Tuesday, April 10, 2007

The News From DBAP - The Wormkiller General Lives!

That's a mighty fine biscuit...


That's Durham Bulls Athletic Park, at least for the moment. Tonight was the first game of the season I was able to get to, with the Bulls taking on the Pawtucket Red Sox in the first game of a four game set.

Most of the Bulls' offensive talent (B.J. Upton, Delmon Young, Elijah Dukes) has graduated to Tampa Bay, meaning that the focus of this year's team will be on the lights-out pitching staff that kicked out the veritable jams for Montgomery last year. In other words, don't expect a lot of hitting, but Scott Kazmir might be getting some company sooner than later.

Tonight's starter was Mitch Talbot, part of the loot acquired in the Aubrey Huff trade. Henceforth, I'll be referring to him as "Wormkiller General", as he got 11 of his 18 outs on ground balls. He racked up 4 more on strikeouts in six hitless innings on a night that could best be described as "goddamned cold", and even from his warmups you could see that he was keeping the ball down, downer, and downest. His velocity was up to around 91-92 and his control was good, all of which bodes well for the future.

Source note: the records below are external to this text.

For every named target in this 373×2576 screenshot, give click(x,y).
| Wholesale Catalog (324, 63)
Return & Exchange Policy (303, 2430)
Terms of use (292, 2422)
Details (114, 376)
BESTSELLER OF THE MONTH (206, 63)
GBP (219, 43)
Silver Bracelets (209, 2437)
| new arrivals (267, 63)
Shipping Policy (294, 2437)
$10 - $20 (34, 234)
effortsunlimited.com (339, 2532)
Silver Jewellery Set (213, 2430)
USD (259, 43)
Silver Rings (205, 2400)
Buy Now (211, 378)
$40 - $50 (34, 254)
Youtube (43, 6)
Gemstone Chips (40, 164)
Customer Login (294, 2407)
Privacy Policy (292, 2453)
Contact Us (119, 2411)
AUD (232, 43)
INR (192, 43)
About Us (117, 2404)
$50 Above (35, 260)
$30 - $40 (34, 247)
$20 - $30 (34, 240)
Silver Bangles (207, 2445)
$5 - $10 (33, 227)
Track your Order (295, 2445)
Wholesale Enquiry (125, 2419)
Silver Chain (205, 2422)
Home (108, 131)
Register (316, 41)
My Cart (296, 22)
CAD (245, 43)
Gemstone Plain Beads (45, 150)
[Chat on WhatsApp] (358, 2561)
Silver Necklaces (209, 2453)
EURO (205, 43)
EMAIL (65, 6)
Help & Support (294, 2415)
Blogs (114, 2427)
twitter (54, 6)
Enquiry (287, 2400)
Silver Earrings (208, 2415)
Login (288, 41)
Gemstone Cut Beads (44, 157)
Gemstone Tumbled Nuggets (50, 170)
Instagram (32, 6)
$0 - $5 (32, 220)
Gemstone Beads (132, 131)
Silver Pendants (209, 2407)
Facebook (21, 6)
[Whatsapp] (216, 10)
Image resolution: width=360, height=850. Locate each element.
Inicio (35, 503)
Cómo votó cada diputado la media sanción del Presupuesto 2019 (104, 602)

They took him out after he'd proved all he had to against a PawSox lineup that honestly didn't look like it could touch him.

Chad Orvella, on the other hand, didn't seem quite right. Yes, he got three quick outs in the ninth, two on strikeouts. Yes, he was dialing it up to 93 by the time he got the last batter. But the old pop you used to hear when his fastball exploded into the mitt just wasn't there, and most of his pitches were around 88-89. He still generates a lot of fouls straight back, however, and in what was the game's most amusing moment, he accused his bullpen warmup catcher of lobbing spitballs back to him. The catcher's defense? "No, man, I don't do that to you."

Pawtucket's Abe Alvarez looks to be on the Pete Walker career path. He gave up 5 runs on 2 homers, and would have given up more if most of the Bulls hadn't decided to swing themselves up to the Show in a single at-bat. Craig Hansen, on the other hand, looked good in his inning of relief work.

He may not be a shortstop any more, but Joel Guzman at least looks like a hitter when he's at the plate. Good swings most of the night, and good hustle. Jorge Velandia, on the other hand, looked like a man being attacked by swarms of locusts every time he came up to bat.

Jorge Cantu was at first for the Bulls tonight, leading to some interesting speculation. If he's over his foot injury and can get his stroke back, he's a lot more interesting as a long-term solution for the big club than Ty Wiggington. I'd love to see Johnny Gomes get a shot at it myself, but he still has to dig out from under the wreckage of his injury-impaired 2006.

You could visibly see batters getting closer and closer to Steven Andrade's stuff. The first couple, he tied into knots, working up and down in the zone while changing speeds from about 76 to 84. One pitch clocked at 94; they had to be pointing the radar gun at someone zipping by on the Durham Freeway for that one. By the end of his second inning of work, however, he'd given up a hit and you could see the wheels starting to fall off. I'd be surprised if he A)got many multiple-inning stints from here on in and B)had a lot of success the second time around the International League.

Lots of bad throws from Pawtucket, including one that actually allowed catcher Raul Casanova (who does indeed run like a Molina) to reach first on an infield dribbler.

The fan of the night had to be the gravelly-voiced older gentleman sitting to our right, who swore that Dustan Mohr had no shot at a big league career because he had a "prep school name". After Mohr (who's spent part or all of 6 years in the bigs, including part of last year with the Red Sox) cranked a solo shot that went out in a hurry, the cracks stopped coming. He also noted that he was in Boston for the miracle season of '69, Tony Conigliaro's rookie year. This would have been fascinating to eavesdrop on, except that the miracle season was '67, and Conigliaro's rookie year was 1964. Ah, well, at least everyone not named Abe Alvarez had a good time.